In the previous section we considered the bias of the estimator \[\begin{equation*} \hat f_h(x) = \frac{1}{n} \sum_{i=1}^n K_h(x - x_i). \end{equation*}\] We found \[\begin{equation} \mathbb{E}\bigl( \hat f_h(x) \bigr) = \mathbb{E}\bigl( K_h(x - X_i) \bigr) \tag{3.1} \end{equation}\] for all \(i \in \{1, \ldots, n\}\) (we used \(i=1\)), and we used this relation to compute the bias.
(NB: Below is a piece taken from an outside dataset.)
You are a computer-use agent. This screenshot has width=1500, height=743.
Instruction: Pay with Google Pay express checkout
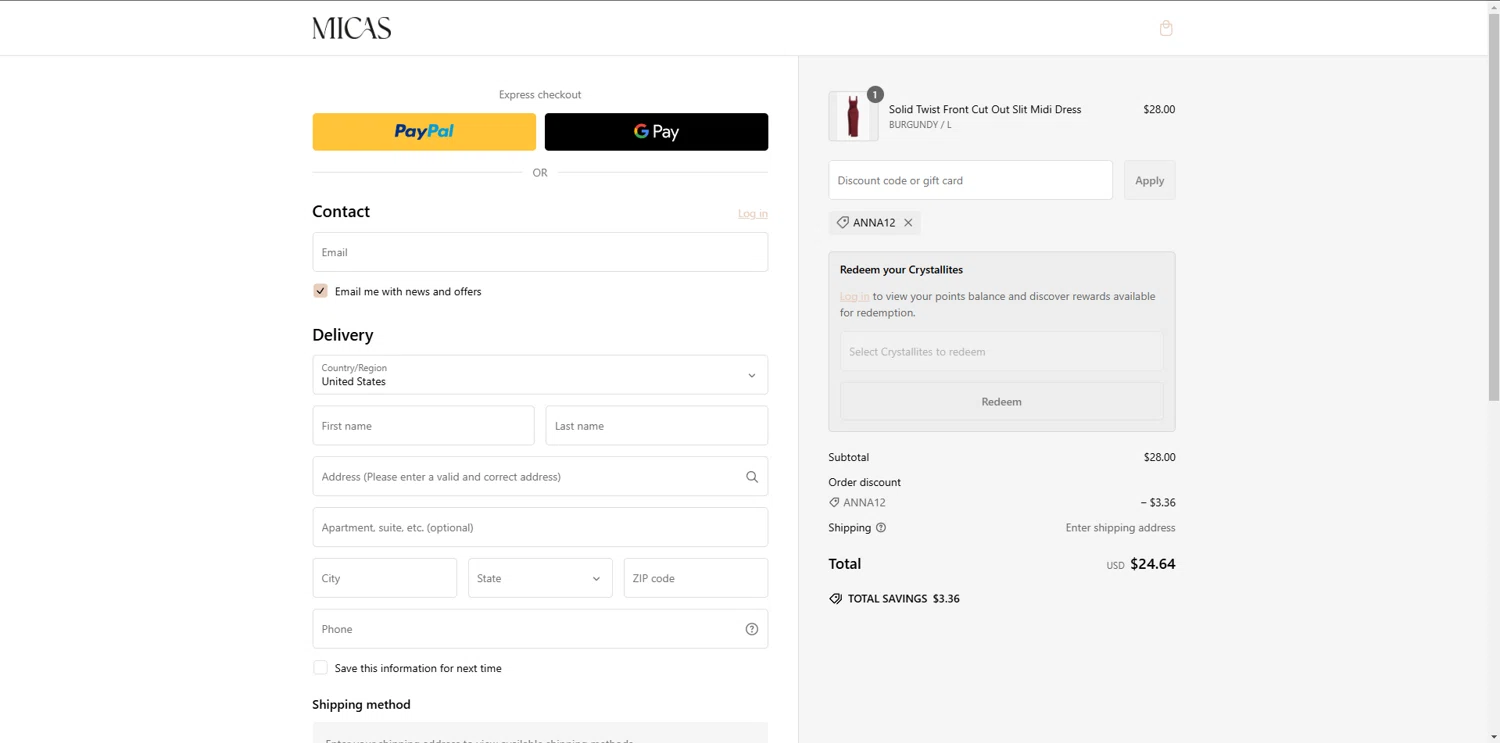pos(656,132)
In this section, we will use similar arguments to compute the variance and the mean squared error of the estimator.

3.1 Variance

We use the formula \[\begin{equation*} \mathop{\mathrm{Var}}\bigl( \hat f_h(x) \bigr) = \mathbb{E}\bigl( \hat f_h(x)^2 \bigr) - \mathbb{E}\bigl( \hat f_h(x) \bigr)^2 \end{equation*}\] and consider the two terms separately.

3.1.1 Second Moment

For the second moment term in the definition of the variance we get \[\begin{align*} \mathbb{E}\bigl( \hat f_h(x)^2 \bigr) &= \mathbb{E}\Bigl( \frac{1}{n} \sum_{i=1}^n K_h(x - X_i) \frac{1}{n} \sum_{j=1}^n K_h(x - X_j) \Bigr) \\ &= \frac{1}{n^2} \mathbb{E}\Bigl( \sum_{i,j=1}^n K_h(x - X_i) K_h(x - X_j) \Bigr) \\ &= \frac{1}{n^2} \sum_{i,j=1}^n \mathbb{E}\Bigl( K_h(x - X_i) K_h(x - X_j) \Bigr) \end{align*}\] Since the \(X_i\) are independent, the values of \(i\) and \(j\) in this sum do not matter. For the \(n\) terms where \(i=j\) we can assume that both indices equal 1, and for the \(n(n-1)\) terms where \(i\neq j\) we can assume \(i=1\) and \(j=2\), without changing the value of the expectation. So we get \[\begin{align*} \mathbb{E}\bigl( \hat f_h(x)^2 \bigr) &= \frac{1}{n^2} \Bigl( n \mathbb{E}\bigl( K_h(x - X_1)^2 ) + n(n-1) \mathbb{E}\bigl( K_h(x - X_1) K_h(x - X_2) \bigr) \Bigr) \\ &= \frac{1}{n^2} \Bigl( n \mathbb{E}\bigl( K_h(x - X_1)^2 ) + n(n-1) \mathbb{E}\bigl( K_h(x - X_1) \bigr) \mathbb{E}\bigl( K_h(x - X_2) \bigr) \Bigr) \\ &= \frac{1}{n^2} \Bigl( n \mathbb{E}\bigl( K_h(x - X_1)^2 ) + n(n-1) \mathbb{E}\bigl( K_h(x - X_1) \bigr)^2 \Bigr) \\ &= \frac{1}{n} \mathbb{E}\Bigl( K_h(x - X_1)^2 \Bigr) + \frac{n-1}{n} \mathbb{E}\bigl( \hat f_h(x) \bigr)^2, \end{align*}\] where we used equation (3.1) for the last term. Using this equation, we can write the expectation as \[\begin{align*} \mathop{\mathrm{Var}}\bigl( \hat f_h(x) \bigr) &= \mathbb{E}\bigl( \hat f_h(x)^2 \bigr) - \mathbb{E}\bigl( \hat f_h(x) \bigr)^2 \\ &= \frac{1}{n} \mathbb{E}\bigl( K_h(x - X_1)^2 ) + \Bigl(\frac{n-1}{n} - 1\Bigr) \mathbb{E}\bigl( \hat f_h(x) \bigr)^2. \end{align*}\] Since \((n-1)/n - 1 = -1/n\) we get \[\begin{equation} \mathop{\mathrm{Var}}\bigl( \hat f_h(x) \bigr) = \frac{1}{n} \Bigl( \mathbb{E}\bigl( K_h(x - X_1)^2 ) - \mathbb{E}\bigl( \hat f_h(x) \bigr)^2 \Bigr). \tag{3.2} \end{equation}\]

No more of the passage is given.